• **What you need to do**: Every single entry must be restated word for word.

[Dataset records]
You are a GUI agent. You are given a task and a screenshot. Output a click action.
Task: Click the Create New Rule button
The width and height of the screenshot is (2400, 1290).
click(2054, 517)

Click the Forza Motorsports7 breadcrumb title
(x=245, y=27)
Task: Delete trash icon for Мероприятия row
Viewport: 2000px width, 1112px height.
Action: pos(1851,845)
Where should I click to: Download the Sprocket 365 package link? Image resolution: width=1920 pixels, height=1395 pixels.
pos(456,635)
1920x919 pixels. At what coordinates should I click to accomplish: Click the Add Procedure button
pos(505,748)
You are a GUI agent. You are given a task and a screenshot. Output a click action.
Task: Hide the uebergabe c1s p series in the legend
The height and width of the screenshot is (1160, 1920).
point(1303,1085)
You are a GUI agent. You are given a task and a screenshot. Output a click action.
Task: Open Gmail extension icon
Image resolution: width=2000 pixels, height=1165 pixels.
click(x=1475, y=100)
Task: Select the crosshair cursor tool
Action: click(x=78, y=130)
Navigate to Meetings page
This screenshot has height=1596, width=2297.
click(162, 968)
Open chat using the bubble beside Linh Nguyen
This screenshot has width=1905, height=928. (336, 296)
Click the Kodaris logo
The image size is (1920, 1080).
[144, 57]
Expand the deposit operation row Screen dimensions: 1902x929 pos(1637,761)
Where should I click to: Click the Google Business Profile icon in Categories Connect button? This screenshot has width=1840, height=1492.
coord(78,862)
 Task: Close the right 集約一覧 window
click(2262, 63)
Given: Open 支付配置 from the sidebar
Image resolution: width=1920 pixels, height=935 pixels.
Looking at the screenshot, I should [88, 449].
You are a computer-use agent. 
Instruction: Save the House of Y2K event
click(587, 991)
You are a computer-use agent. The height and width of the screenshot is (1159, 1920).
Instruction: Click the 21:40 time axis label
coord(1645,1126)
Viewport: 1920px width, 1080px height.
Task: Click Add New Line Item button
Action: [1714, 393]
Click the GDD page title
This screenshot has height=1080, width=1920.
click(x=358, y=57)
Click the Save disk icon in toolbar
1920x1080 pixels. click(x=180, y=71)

• **Result for this exercise**:
You are a GUI agent. You are given a task and a screenshot. Output a click action.
Task: Click the Create New Rule button
The width and height of the screenshot is (2400, 1290).
click(2054, 517)

Click the Forza Motorsports7 breadcrumb title
(x=245, y=27)
Task: Delete trash icon for Мероприятия row
Viewport: 2000px width, 1112px height.
Action: pos(1851,845)
Where should I click to: Download the Sprocket 365 package link? Image resolution: width=1920 pixels, height=1395 pixels.
pos(456,635)
1920x919 pixels. At what coordinates should I click to accomplish: Click the Add Procedure button
pos(505,748)
You are a GUI agent. You are given a task and a screenshot. Output a click action.
Task: Hide the uebergabe c1s p series in the legend
The height and width of the screenshot is (1160, 1920).
point(1303,1085)
You are a GUI agent. You are given a task and a screenshot. Output a click action.
Task: Open Gmail extension icon
Image resolution: width=2000 pixels, height=1165 pixels.
click(x=1475, y=100)
Task: Select the crosshair cursor tool
Action: click(x=78, y=130)
Navigate to Meetings page
This screenshot has height=1596, width=2297.
click(162, 968)
Open chat using the bubble beside Linh Nguyen
This screenshot has width=1905, height=928. (336, 296)
Click the Kodaris logo
The image size is (1920, 1080).
[144, 57]
Expand the deposit operation row Screen dimensions: 1902x929 pos(1637,761)
Where should I click to: Click the Google Business Profile icon in Categories Connect button? This screenshot has width=1840, height=1492.
coord(78,862)
 Task: Close the right 集約一覧 window
click(2262, 63)
Given: Open 支付配置 from the sidebar
Image resolution: width=1920 pixels, height=935 pixels.
Looking at the screenshot, I should [88, 449].
You are a computer-use agent. 
Instruction: Save the House of Y2K event
click(587, 991)
You are a computer-use agent. The height and width of the screenshot is (1159, 1920).
Instruction: Click the 21:40 time axis label
coord(1645,1126)
Viewport: 1920px width, 1080px height.
Task: Click Add New Line Item button
Action: [1714, 393]
Click the GDD page title
This screenshot has height=1080, width=1920.
click(x=358, y=57)
Click the Save disk icon in toolbar
1920x1080 pixels. click(x=180, y=71)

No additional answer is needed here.